_Consegna_
Continua il brano sugli agenti segreti russi in Ucraina, ripartendo subito dopo la sua ultima frase.

_Brano da leggere_

◇ ◇ ◇ ◇ ◇

Il Quinto Servizio dell’Fsb, guidato dal generale Sergei Beseda, ha moltiplicato i ranghi dell’ufficio ucraino: sono passati da venti a duecento persone. Tanti altri sono sul campo, dove compilano la “lista dei buoni e dei cattivi” in vista dell’occupazione. Avvicinano i cittadini ucraini sensibili alla causa di Mosca, scegliendo i più influenti per convincere la popolazione alla calma e per sostituire gli amministratori locali. E censiscono i personaggi “ostili” in grado di organizzare la resistenza contro i russi: quelli che all’Ora X verranno “neutralizzati”.
Sembra una sceneggiatura da film reaganiano, come Alba Rossa che all’acme della Guerra Fredda descriveva l’invasione sovietica degli States e i rastrellamenti di patrioti americani. Ma a confermare questo scenario c’è un’esercitazione molto particolare condotta a dicembre, che ha visto agire insieme 007 dell’Fsb e paracadutisti.
Gli incursori scesi dal cielo si sono incontrati con quelli sbucati dall’oscurità, non solo per occupare le infrastrutture chiave e i palazzi governativi, ma anche per localizzare e catturare tutti i “civili pericolosi”. Come? Pochi giorni dopo un cyber-attacco ha preso di mira il server delle assicurazioni auto dell’intera Ucraina: sono stati copiati targhe, indirizzi e dati personali di gran parte della popolazione.
Le infiltrazioni in partiti e istituzioni ucraine
A inasprire la minaccia occulta c’è l’infiltrazione dei partiti e delle istituzioni, inclusi gli apparati di sicurezza. Il controspionaggio di Kiev sostiene di avere individuato almeno trenta agenti russi impegnati a “coltivare” questa quinta colonna: una burocrazia parallela, che attende l’ordine di uscire allo scoperto e dividere dall’interno il Paese.
Nel giorno dell’offensiva, ai “piccoli uomini verdi” del Gru toccherà invece quello che in gergo definiscono “il lavoro bagnato” ossia sporco di sangue.
Sono sempre stati i primi a colpire, spuntando dal nulla per conquistare l’aeroporto di Praga nel 1968 o assaltare il palazzo presidenziale di Kabul nel 1979. Nell’ultimo decennio il servizio militare ha ottenuto la fiducia totale di Putin, surclassando in numeri e dinamismo l’Fsb. Tanti agenti da mesi si sono inseriti nelle città e nelle campagne ucraine: “astuti, coraggiosi ed educati”, come insegna il loro manuale, conducono vite insospettabili e sono gentili con i vicini di casa.

◇ ◇ ◇ ◇ ◇

Voci di dati salvate:
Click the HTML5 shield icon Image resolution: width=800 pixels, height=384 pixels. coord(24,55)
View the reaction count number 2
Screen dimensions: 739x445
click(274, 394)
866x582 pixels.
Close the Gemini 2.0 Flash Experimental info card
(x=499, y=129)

◇ ◇ ◇ ◇ ◇

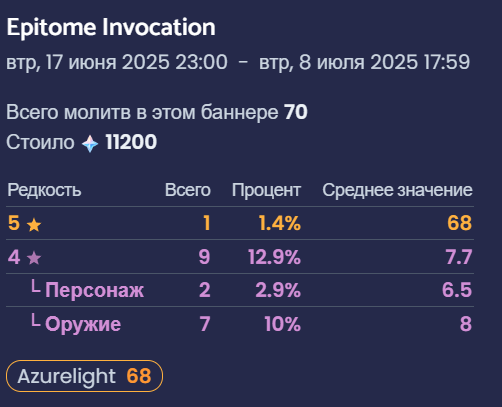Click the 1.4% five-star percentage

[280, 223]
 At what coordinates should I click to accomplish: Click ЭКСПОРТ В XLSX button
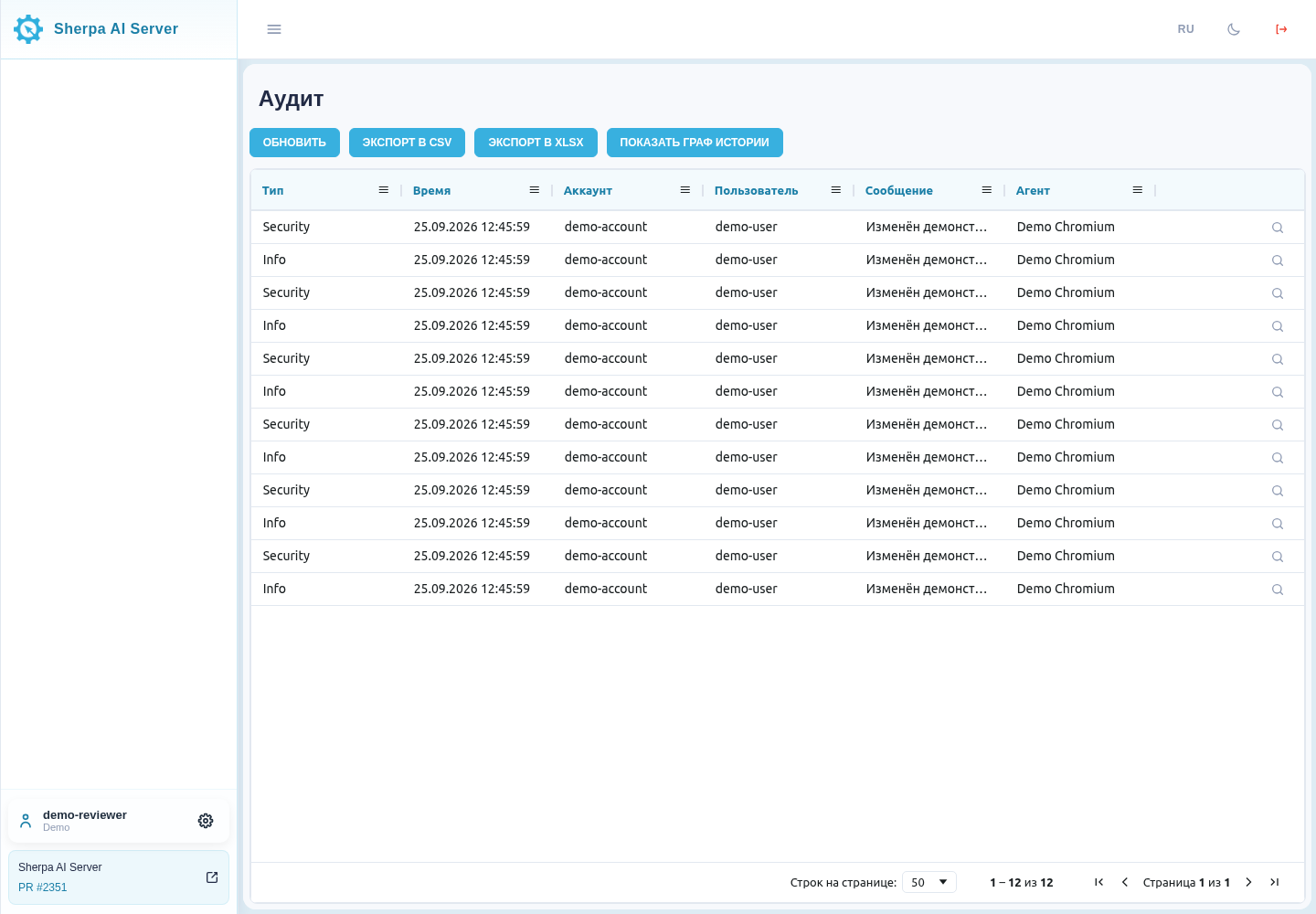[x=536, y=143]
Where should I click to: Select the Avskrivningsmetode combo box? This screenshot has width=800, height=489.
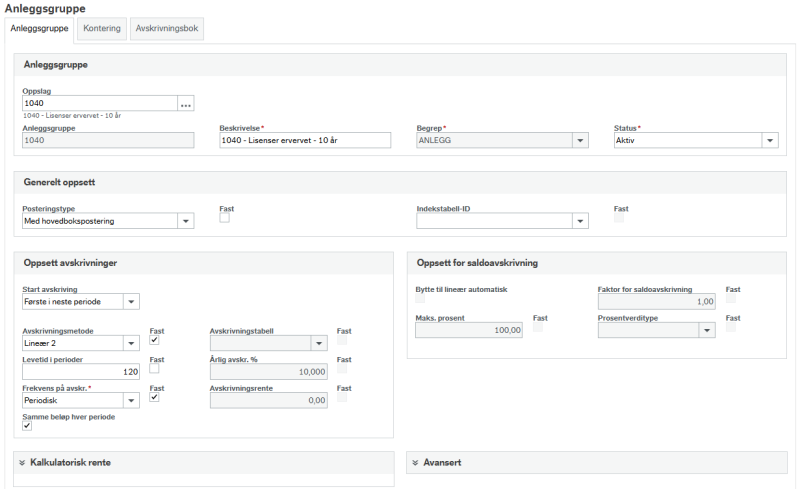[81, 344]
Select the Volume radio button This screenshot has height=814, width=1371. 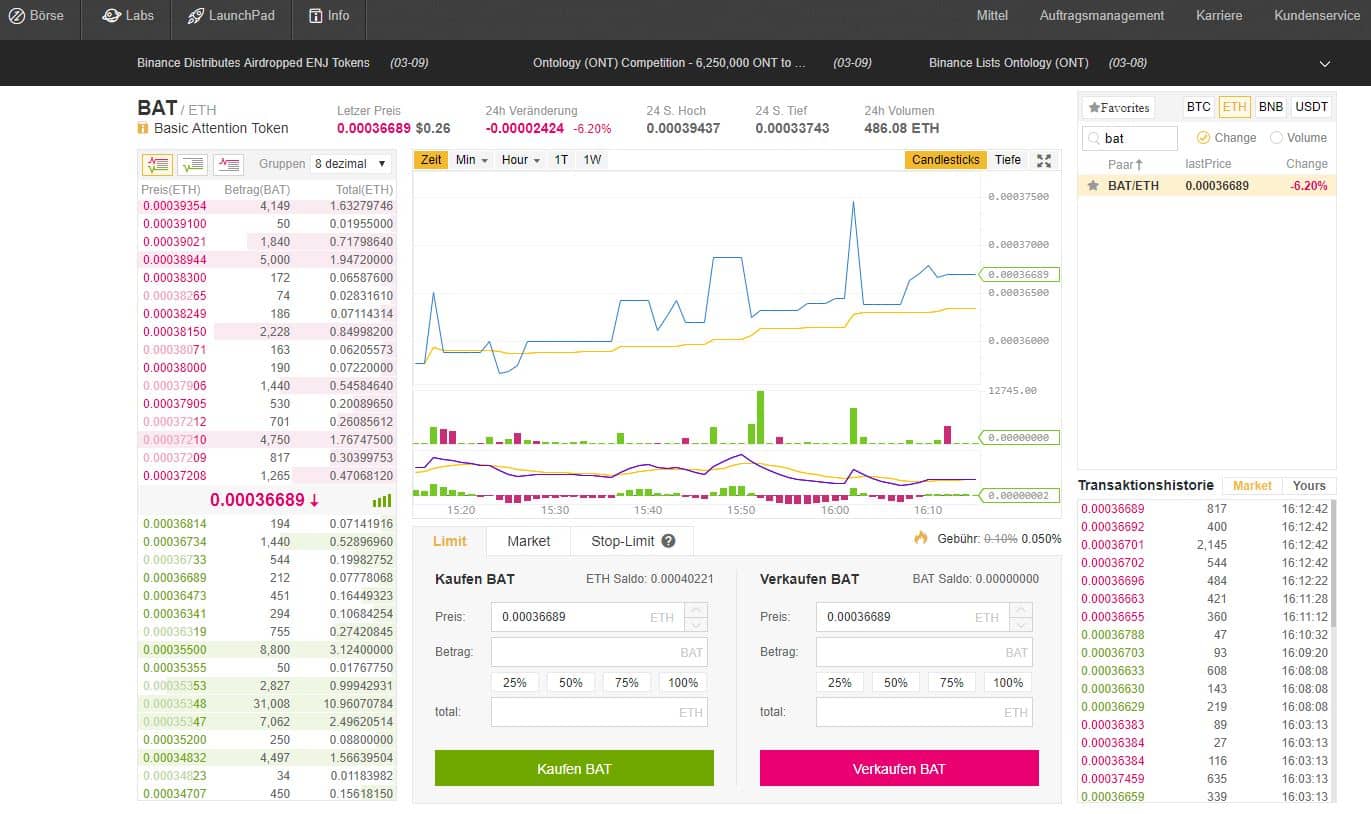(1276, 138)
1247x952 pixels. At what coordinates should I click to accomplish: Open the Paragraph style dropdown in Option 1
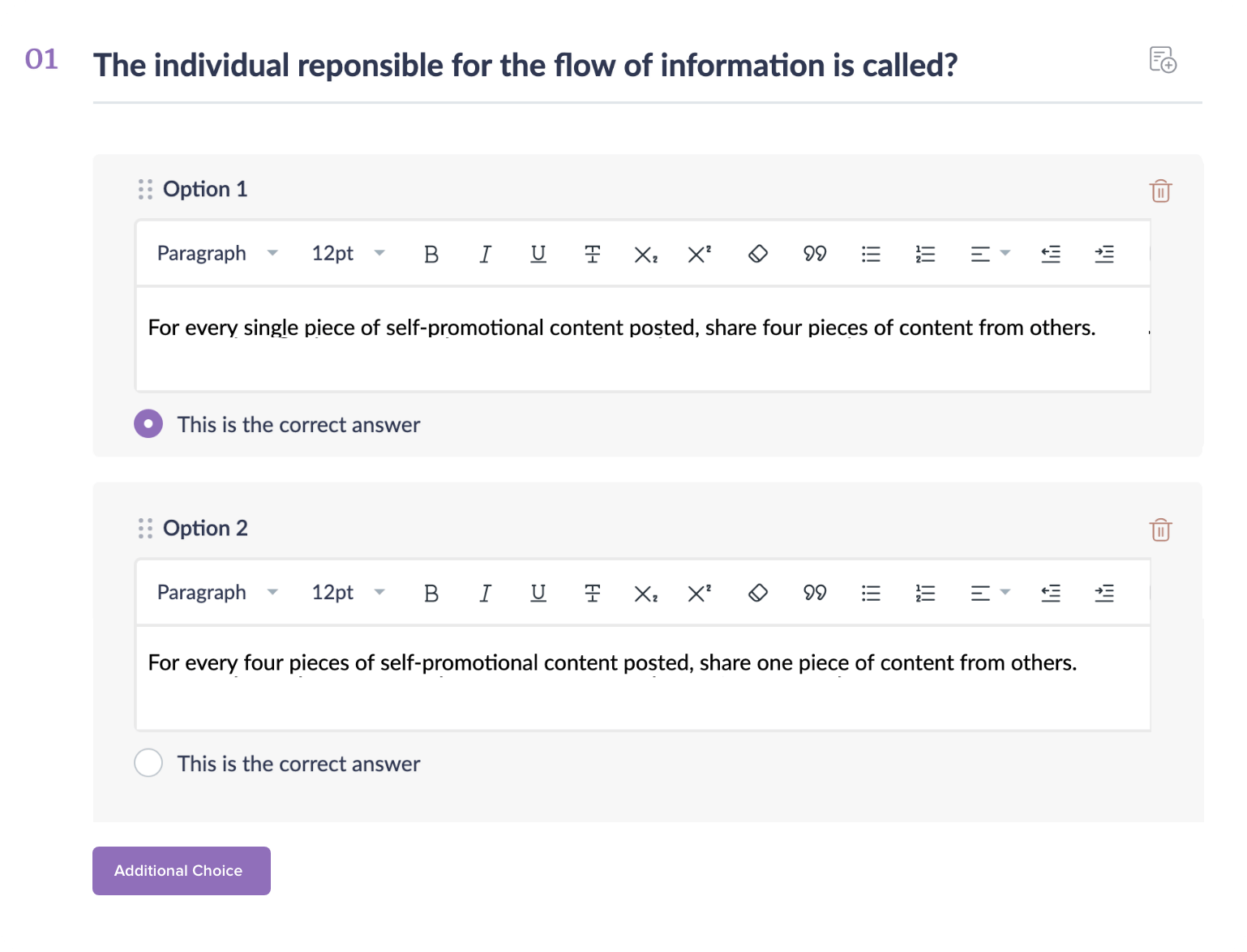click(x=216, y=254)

◇ ◇ ◇ ◇ ◇

_Svolgimento_
Ma, quando scatterà l’ordine, tenteranno di decapitare l’Ucraina, assassinando ministri e generali. Cercheranno di gettare la nazione nel caos; sincronizzando i sabotaggi informatici con le cariche di esplosivo per devastare reti telefoniche ed elettriche, tv e radio, snodi ferroviari e ponti stradali. Il logoramento psicologico è già cominciato: ogni mese ci sono cinquecento allarmi bomba, metà dei quali arrivano dai territori russi.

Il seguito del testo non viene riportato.